** Directive **
Please convert every line of the rows below into a two-column Markdown table headed No. and Line text, numbering the lines in order and skipping any blank ones.

══ Items

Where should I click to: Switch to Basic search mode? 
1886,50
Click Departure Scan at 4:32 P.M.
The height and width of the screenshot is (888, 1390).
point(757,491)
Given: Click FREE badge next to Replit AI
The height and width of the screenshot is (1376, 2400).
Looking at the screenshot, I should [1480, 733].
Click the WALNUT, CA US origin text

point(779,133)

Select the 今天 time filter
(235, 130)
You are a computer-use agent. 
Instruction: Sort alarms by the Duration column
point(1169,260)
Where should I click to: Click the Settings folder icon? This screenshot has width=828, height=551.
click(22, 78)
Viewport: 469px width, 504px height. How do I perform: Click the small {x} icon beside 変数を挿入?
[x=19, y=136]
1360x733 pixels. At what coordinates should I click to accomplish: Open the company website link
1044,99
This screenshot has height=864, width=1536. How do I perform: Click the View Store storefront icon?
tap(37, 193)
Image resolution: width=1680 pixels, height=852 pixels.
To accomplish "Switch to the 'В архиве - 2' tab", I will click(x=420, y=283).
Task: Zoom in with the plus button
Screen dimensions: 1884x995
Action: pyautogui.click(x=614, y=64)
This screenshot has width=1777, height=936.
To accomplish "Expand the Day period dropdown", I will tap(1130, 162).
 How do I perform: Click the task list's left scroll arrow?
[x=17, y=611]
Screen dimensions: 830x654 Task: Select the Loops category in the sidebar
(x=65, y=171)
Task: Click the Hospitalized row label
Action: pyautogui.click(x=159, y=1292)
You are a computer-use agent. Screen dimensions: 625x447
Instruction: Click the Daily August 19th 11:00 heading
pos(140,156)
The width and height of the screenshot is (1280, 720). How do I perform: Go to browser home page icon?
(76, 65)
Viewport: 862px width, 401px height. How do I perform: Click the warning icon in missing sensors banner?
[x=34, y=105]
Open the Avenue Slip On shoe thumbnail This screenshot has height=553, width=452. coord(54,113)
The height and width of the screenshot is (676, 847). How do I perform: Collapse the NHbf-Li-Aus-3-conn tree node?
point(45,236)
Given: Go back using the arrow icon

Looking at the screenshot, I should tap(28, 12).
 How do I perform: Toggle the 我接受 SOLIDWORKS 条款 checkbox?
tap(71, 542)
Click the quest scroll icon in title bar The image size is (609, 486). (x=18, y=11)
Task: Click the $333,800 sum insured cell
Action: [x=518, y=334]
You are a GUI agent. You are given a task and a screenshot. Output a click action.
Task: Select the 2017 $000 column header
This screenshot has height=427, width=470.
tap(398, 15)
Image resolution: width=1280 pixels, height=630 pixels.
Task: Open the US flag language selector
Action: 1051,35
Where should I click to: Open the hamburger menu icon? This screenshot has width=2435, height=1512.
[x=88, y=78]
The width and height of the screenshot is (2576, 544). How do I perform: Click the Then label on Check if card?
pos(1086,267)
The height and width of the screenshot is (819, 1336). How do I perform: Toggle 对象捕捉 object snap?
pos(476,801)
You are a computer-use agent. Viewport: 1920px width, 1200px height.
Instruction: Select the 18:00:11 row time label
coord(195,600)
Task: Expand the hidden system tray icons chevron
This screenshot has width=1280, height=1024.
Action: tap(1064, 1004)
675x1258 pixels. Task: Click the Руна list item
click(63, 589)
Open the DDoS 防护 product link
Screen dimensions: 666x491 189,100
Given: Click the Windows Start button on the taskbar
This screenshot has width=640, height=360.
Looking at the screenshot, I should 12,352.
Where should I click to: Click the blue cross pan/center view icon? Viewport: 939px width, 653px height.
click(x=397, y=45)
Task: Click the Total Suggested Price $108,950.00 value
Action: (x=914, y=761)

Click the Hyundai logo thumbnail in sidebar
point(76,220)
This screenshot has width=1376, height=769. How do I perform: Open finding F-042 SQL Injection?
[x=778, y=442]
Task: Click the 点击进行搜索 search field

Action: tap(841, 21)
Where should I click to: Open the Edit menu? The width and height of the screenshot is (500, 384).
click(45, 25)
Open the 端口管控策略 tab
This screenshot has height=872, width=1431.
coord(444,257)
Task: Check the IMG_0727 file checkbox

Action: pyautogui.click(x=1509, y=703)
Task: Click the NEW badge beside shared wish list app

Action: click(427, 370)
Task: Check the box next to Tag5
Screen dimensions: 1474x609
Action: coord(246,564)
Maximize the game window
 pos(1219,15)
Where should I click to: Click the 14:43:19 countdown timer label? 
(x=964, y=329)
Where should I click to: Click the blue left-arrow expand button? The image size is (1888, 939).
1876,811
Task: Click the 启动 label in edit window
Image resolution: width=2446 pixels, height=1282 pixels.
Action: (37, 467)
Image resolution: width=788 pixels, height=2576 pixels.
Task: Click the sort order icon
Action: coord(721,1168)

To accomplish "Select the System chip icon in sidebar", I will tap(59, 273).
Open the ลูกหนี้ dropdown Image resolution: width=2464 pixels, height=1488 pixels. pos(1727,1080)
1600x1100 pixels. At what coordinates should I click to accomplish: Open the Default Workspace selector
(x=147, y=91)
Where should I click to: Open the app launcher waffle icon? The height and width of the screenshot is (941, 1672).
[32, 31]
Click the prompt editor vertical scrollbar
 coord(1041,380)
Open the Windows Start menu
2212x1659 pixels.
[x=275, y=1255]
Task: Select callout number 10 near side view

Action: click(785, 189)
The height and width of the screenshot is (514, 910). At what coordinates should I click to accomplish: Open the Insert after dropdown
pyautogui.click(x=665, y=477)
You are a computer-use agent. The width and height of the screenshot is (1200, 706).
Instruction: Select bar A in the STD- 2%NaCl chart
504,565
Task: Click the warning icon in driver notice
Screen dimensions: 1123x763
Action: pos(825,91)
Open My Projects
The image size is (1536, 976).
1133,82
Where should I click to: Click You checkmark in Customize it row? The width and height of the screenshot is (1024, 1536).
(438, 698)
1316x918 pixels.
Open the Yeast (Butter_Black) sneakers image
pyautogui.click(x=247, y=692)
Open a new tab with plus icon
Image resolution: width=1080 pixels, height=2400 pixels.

════

** Task answer **
| No. | Line text |
|---|---|
| 1 | Where should I click to: Switch to Basic search mode?  |
| 2 | 1886,50 |
| 3 | Click Departure Scan at 4:32 P.M. |
| 4 | The height and width of the screenshot is (888, 1390). |
| 5 | point(757,491) |
| 6 | Given: Click FREE badge next to Replit AI |
| 7 | The height and width of the screenshot is (1376, 2400). |
| 8 | Looking at the screenshot, I should [1480, 733]. |
| 9 | Click the WALNUT, CA US origin text |
| 10 | point(779,133) |
| 11 | Select the 今天 time filter |
| 12 | (235, 130) |
| 13 | You are a computer-use agent.  |
| 14 | Instruction: Sort alarms by the Duration column |
| 15 | point(1169,260) |
| 16 | Where should I click to: Click the Settings folder icon? This screenshot has width=828, height=551. |
| 17 | click(22, 78) |
| 18 | Viewport: 469px width, 504px height. How do I perform: Click the small {x} icon beside 変数を挿入? |
| 19 | [x=19, y=136] |
| 20 | 1360x733 pixels. At what coordinates should I click to accomplish: Open the company website link |
| 21 | 1044,99 |
| 22 | This screenshot has height=864, width=1536. How do I perform: Click the View Store storefront icon? |
| 23 | tap(37, 193) |
| 24 | Image resolution: width=1680 pixels, height=852 pixels. |
| 25 | To accomplish "Switch to the 'В архиве - 2' tab", I will click(x=420, y=283). |
| 26 | Task: Zoom in with the plus button |
| 27 | Screen dimensions: 1884x995 |
| 28 | Action: pyautogui.click(x=614, y=64) |
| 29 | This screenshot has width=1777, height=936. |
| 30 | To accomplish "Expand the Day period dropdown", I will tap(1130, 162). |
| 31 |  How do I perform: Click the task list's left scroll arrow? |
| 32 | [x=17, y=611] |
| 33 | Screen dimensions: 830x654 Task: Select the Loops category in the sidebar |
| 34 | (x=65, y=171) |
| 35 | Task: Click the Hospitalized row label |
| 36 | Action: pyautogui.click(x=159, y=1292) |
| 37 | You are a computer-use agent. Screen dimensions: 625x447 |
| 38 | Instruction: Click the Daily August 19th 11:00 heading |
| 39 | pos(140,156) |
| 40 | The width and height of the screenshot is (1280, 720). How do I perform: Go to browser home page icon? |
| 41 | (76, 65) |
| 42 | Viewport: 862px width, 401px height. How do I perform: Click the warning icon in missing sensors banner? |
| 43 | [x=34, y=105] |
| 44 | Open the Avenue Slip On shoe thumbnail This screenshot has height=553, width=452. coord(54,113) |
| 45 | The height and width of the screenshot is (676, 847). How do I perform: Collapse the NHbf-Li-Aus-3-conn tree node? |
| 46 | point(45,236) |
| 47 | Given: Go back using the arrow icon |
| 48 | Looking at the screenshot, I should tap(28, 12). |
| 49 |  How do I perform: Toggle the 我接受 SOLIDWORKS 条款 checkbox? |
| 50 | tap(71, 542) |
| 51 | Click the quest scroll icon in title bar The image size is (609, 486). (x=18, y=11) |
| 52 | Task: Click the $333,800 sum insured cell |
| 53 | Action: [x=518, y=334] |
| 54 | You are a GUI agent. You are given a task and a screenshot. Output a click action. |
| 55 | Task: Select the 2017 $000 column header |
| 56 | This screenshot has height=427, width=470. |
| 57 | tap(398, 15) |
| 58 | Image resolution: width=1280 pixels, height=630 pixels. |
| 59 | Task: Open the US flag language selector |
| 60 | Action: 1051,35 |
| 61 | Where should I click to: Open the hamburger menu icon? This screenshot has width=2435, height=1512. |
| 62 | [x=88, y=78] |
| 63 | The width and height of the screenshot is (2576, 544). How do I perform: Click the Then label on Check if card? |
| 64 | pos(1086,267) |
| 65 | The height and width of the screenshot is (819, 1336). How do I perform: Toggle 对象捕捉 object snap? |
| 66 | pos(476,801) |
| 67 | You are a computer-use agent. Viewport: 1920px width, 1200px height. |
| 68 | Instruction: Select the 18:00:11 row time label |
| 69 | coord(195,600) |
| 70 | Task: Expand the hidden system tray icons chevron |
| 71 | This screenshot has width=1280, height=1024. |
| 72 | Action: tap(1064, 1004) |
| 73 | 675x1258 pixels. Task: Click the Руна list item |
| 74 | click(63, 589) |
| 75 | Open the DDoS 防护 product link |
| 76 | Screen dimensions: 666x491 189,100 |
| 77 | Given: Click the Windows Start button on the taskbar |
| 78 | This screenshot has width=640, height=360. |
| 79 | Looking at the screenshot, I should 12,352. |
| 80 | Where should I click to: Click the blue cross pan/center view icon? Viewport: 939px width, 653px height. |
| 81 | click(x=397, y=45) |
| 82 | Task: Click the Total Suggested Price $108,950.00 value |
| 83 | Action: (x=914, y=761) |
| 84 | Click the Hyundai logo thumbnail in sidebar |
| 85 | point(76,220) |
| 86 | This screenshot has width=1376, height=769. How do I perform: Open finding F-042 SQL Injection? |
| 87 | [x=778, y=442] |
| 88 | Task: Click the 点击进行搜索 search field |
| 89 | Action: tap(841, 21) |
| 90 | Where should I click to: Open the Edit menu? The width and height of the screenshot is (500, 384). |
| 91 | click(45, 25) |
| 92 | Open the 端口管控策略 tab |
| 93 | This screenshot has height=872, width=1431. |
| 94 | coord(444,257) |
| 95 | Task: Check the IMG_0727 file checkbox |
| 96 | Action: pyautogui.click(x=1509, y=703) |
| 97 | Task: Click the NEW badge beside shared wish list app |
| 98 | Action: click(427, 370) |
| 99 | Task: Check the box next to Tag5 |
| 100 | Screen dimensions: 1474x609 |
| 101 | Action: coord(246,564) |
| 102 | Maximize the game window |
| 103 |  pos(1219,15) |
| 104 | Where should I click to: Click the 14:43:19 countdown timer label?  |
| 105 | (x=964, y=329) |
| 106 | Where should I click to: Click the blue left-arrow expand button? The image size is (1888, 939). |
| 107 | 1876,811 |
| 108 | Task: Click the 启动 label in edit window |
| 109 | Image resolution: width=2446 pixels, height=1282 pixels. |
| 110 | Action: (37, 467) |
| 111 | Image resolution: width=788 pixels, height=2576 pixels. |
| 112 | Task: Click the sort order icon |
| 113 | Action: coord(721,1168) |
| 114 | To accomplish "Select the System chip icon in sidebar", I will tap(59, 273). |
| 115 | Open the ลูกหนี้ dropdown Image resolution: width=2464 pixels, height=1488 pixels. pos(1727,1080) |
| 116 | 1600x1100 pixels. At what coordinates should I click to accomplish: Open the Default Workspace selector |
| 117 | (x=147, y=91) |
| 118 | Where should I click to: Open the app launcher waffle icon? The height and width of the screenshot is (941, 1672). |
| 119 | [32, 31] |
| 120 | Click the prompt editor vertical scrollbar |
| 121 |  coord(1041,380) |
| 122 | Open the Windows Start menu |
| 123 | 2212x1659 pixels. |
| 124 | [x=275, y=1255] |
| 125 | Task: Select callout number 10 near side view |
| 126 | Action: click(785, 189) |
| 127 | The height and width of the screenshot is (514, 910). At what coordinates should I click to accomplish: Open the Insert after dropdown |
| 128 | pyautogui.click(x=665, y=477) |
| 129 | You are a computer-use agent. The width and height of the screenshot is (1200, 706). |
| 130 | Instruction: Select bar A in the STD- 2%NaCl chart |
| 131 | 504,565 |
| 132 | Task: Click the warning icon in driver notice |
| 133 | Screen dimensions: 1123x763 |
| 134 | Action: pos(825,91) |
| 135 | Open My Projects |
| 136 | The image size is (1536, 976). |
| 137 | 1133,82 |
| 138 | Where should I click to: Click You checkmark in Customize it row? The width and height of the screenshot is (1024, 1536). |
| 139 | (438, 698) |
| 140 | 1316x918 pixels. |
| 141 | Open the Yeast (Butter_Black) sneakers image |
| 142 | pyautogui.click(x=247, y=692) |
| 143 | Open a new tab with plus icon |
| 144 | Image resolution: width=1080 pixels, height=2400 pixels. |